<table>
<thead>
<tr>
<th><strong>Title</strong></th>
<th>Cyber-physical management for heterogeneously integrated 3D thousand-core on-chip microprocessor</th>
</tr>
</thead>
<tbody>
<tr>
<td><strong>Author(s)</strong></td>
<td>P. D., Sai Manoj; Yu, Hao</td>
</tr>
<tr>
<td><strong>Date</strong></td>
<td>2013</td>
</tr>
<tr>
<td><strong>URL</strong></td>
<td><a href="http://hdl.handle.net/10220/18210">http://hdl.handle.net/10220/18210</a></td>
</tr>
<tr>
<td><strong>Rights</strong></td>
<td>© 2013 IEEE. This is the author created version of a work that has been peer reviewed and accepted for publication by IEEE International Symposium on Circuits and Systems (ISCAS) 2013, IEEE. It incorporates referee’s comments but changes resulting from the publishing process, such as copyediting, structural formatting, may not be reflected in this document. The published version is available at: <a href="http://dx.doi.org/10.1109/ISCAS.2013.6571898">http://dx.doi.org/10.1109/ISCAS.2013.6571898</a>.</td>
</tr>
</tbody>
</table>
Cyber-Physical Management for Heterogeneously Integrated 3D Thousand-core On-chip Microprocessor

Sai Manoj P.D and Hao Yu
School of Electrical and Electronic Engineering, Nanyang Technological University, Singapore 639798
haoyu@ntu.edu.sg

Abstract—Though 3D TSV/TSI technology provides the promising platform for heterogeneous system integration with design drivers ranged from thousand-core microprocessor to millimeter-cubic sensor, the fundamental challenge is lack of light to deal with significantly increased design complexity. From device level, new state of variables from different physical domains such as MEMS, microfluidic and NVM devices have to be identified and described together with conventional states from CMOS VLSI; and from system level, cyber management of states of voltage-level and temperature has to be maintained under a real-time demand response fashion. Moreover, a cyber-physical link is required to compress and virtualize device level state details during system level state control. This paper shows device-level 3D integration by example of MEMS and CMOS VLSI. In addition, a cyber-physical thermal management for 3D integrated many-core microprocessors is discussed.

I. INTRODUCTION

With the increasing demand of cloud computing for big-data, design of high-throughput data servers has obtained recent interest significantly. The big-data processing at exascale is obviously beyond traditional single-core or multi-core microprocessors. Many-core microprocessors with thousand-core become the emerging need with many recent explorations [1], [2], [3]. The primary challenges come from the low bandwidth and high power density in 2D integration. Moreover, such a complicated computing system requires new means of states identification, reduction and management.

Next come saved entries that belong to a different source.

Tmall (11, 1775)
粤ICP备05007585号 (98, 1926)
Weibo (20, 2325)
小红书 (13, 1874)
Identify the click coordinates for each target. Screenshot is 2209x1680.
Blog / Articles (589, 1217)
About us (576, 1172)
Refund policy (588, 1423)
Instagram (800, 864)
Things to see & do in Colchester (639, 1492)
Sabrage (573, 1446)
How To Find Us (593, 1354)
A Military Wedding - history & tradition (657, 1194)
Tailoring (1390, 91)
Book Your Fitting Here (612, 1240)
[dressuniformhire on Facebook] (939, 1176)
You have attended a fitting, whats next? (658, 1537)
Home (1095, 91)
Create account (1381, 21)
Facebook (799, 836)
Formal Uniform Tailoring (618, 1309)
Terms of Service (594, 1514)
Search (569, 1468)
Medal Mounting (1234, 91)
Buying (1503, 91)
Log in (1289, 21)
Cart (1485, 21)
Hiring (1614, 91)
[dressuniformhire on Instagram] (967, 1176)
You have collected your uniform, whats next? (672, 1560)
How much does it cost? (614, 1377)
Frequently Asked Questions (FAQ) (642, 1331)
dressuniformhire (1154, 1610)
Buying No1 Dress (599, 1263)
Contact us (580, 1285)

3D integration applies vertical stacking of layers one above other by through-silicon-via (TSV) or through-silicon-interposer (TSI). As such, the communication bandwidth can be improved with small interconnection latency. Moreover, as the loss of I/O is reduced with more data transferred, the communication power can be reduced as well. The other advantage of 3D comes from heterogeneous integration, i.e., devices made from different technologies such as nano-scale non-volatile memory (NVM), MEMS, and even microfluid [4], [5], [6], [7]. Thereby, one can build a smart cubic microsystem with multiple functionalities. For example, Fig.1 shows one possible 3D integrated thousand-core on-chip microprocessor with TSV based I/O to connect structured memory and core blocks such as data-bus or clock. The NVM device is considered here to replace the main memory by DRAM. In addition, microfluid works as active cooling channel to dissipate heat [7].

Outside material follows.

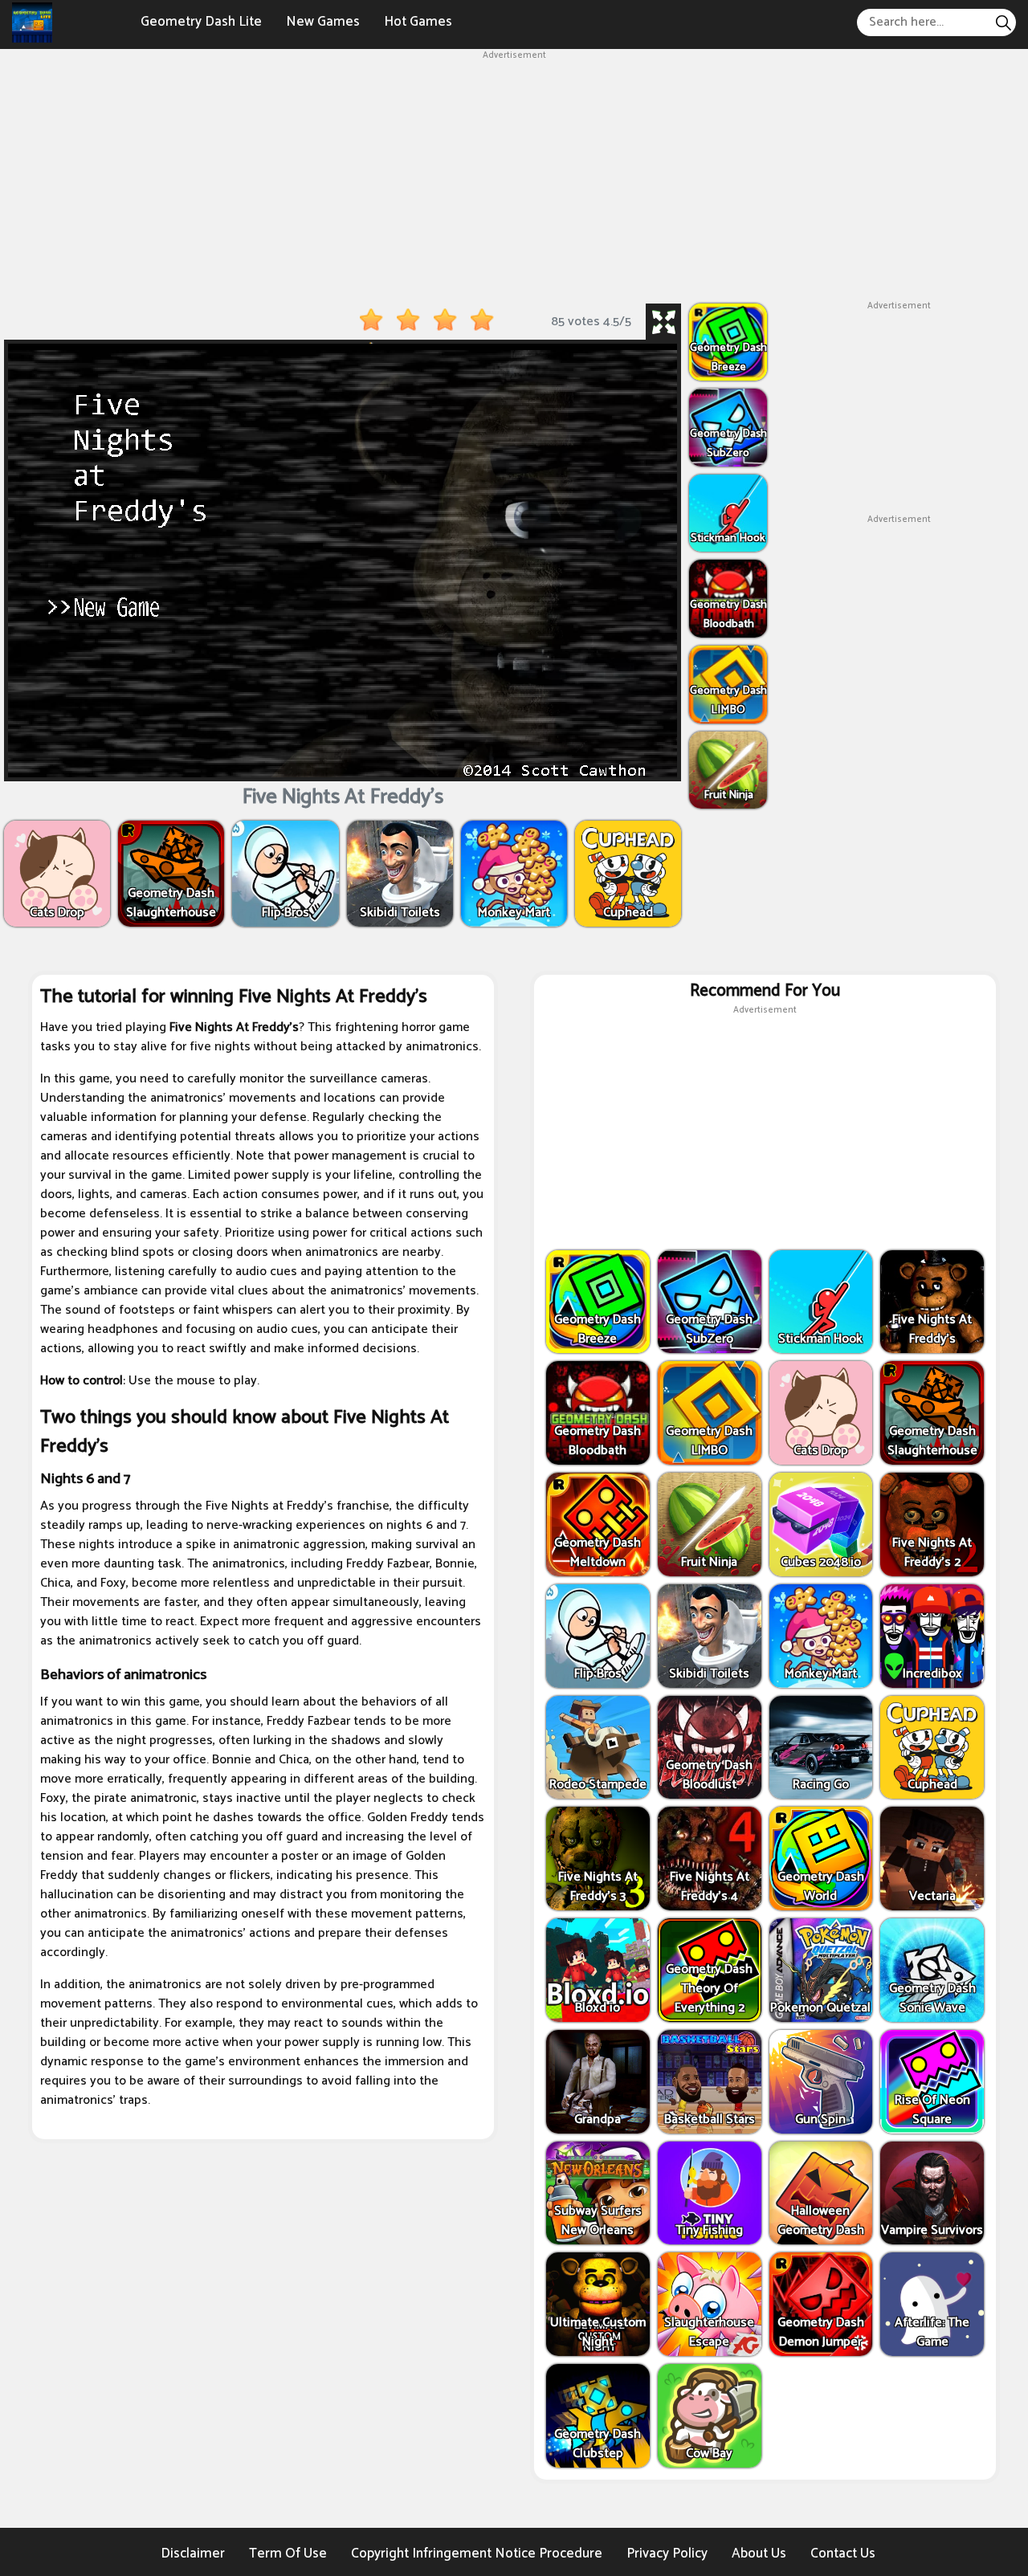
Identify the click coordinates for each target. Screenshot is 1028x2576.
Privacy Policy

The primary limitations for 3D integrations, especially with applications in thousand-core on-chip, are as follows. Firstly, one needs to identify new physical-domain states. The new nano-scale NVM device such as spin-based STT-RAM may show dynamics not determined by traditional electrical voltages or currents, but by magnetization angles or doping density [6]. Moreover, a reliable utilization of TSV/TSI needs a multiple physical-domain model to characterize cross-coupled electrical-thermal-mechanical delay. Secondly, one needs to reduce the number of states as too many timing violation, power integrity and thermal reliability to check layer by layer. The essential state extraction by macromodeling is required to virtualize the system complexity [4]. Lastly, one needs to perform smart state management for power and thermal. For example, the problem is different now when providing the power supply from many power converters with many voltage levels to thousand cores. Moreover, the long heat dissipation path may require integrated active cooling scheme [7] or new power gating scheme [5].

In this paper, we discuss potential challenges and solutions to build 3D thousand-core system for big-data cloud computing. We show a heterogeneously integrated 3D thousand-core on-chip microprocessor design from perspective of cyber-physical management. Section 2 explains the overall architecture of 3D thousand-core microprocessor and the need for cyber-physical management. Physical modeling in terms of state identification for NVM devices and TSV/TSI is explained in Section 3. Section 4 illustrates how macromodels is formulated for complexity reduction. Section 5 explains cyber system management for 3D thousand-core on-chip microprocessor with adaptive flow-rate cooling and power gating. Conclusions are drawn in Section 6.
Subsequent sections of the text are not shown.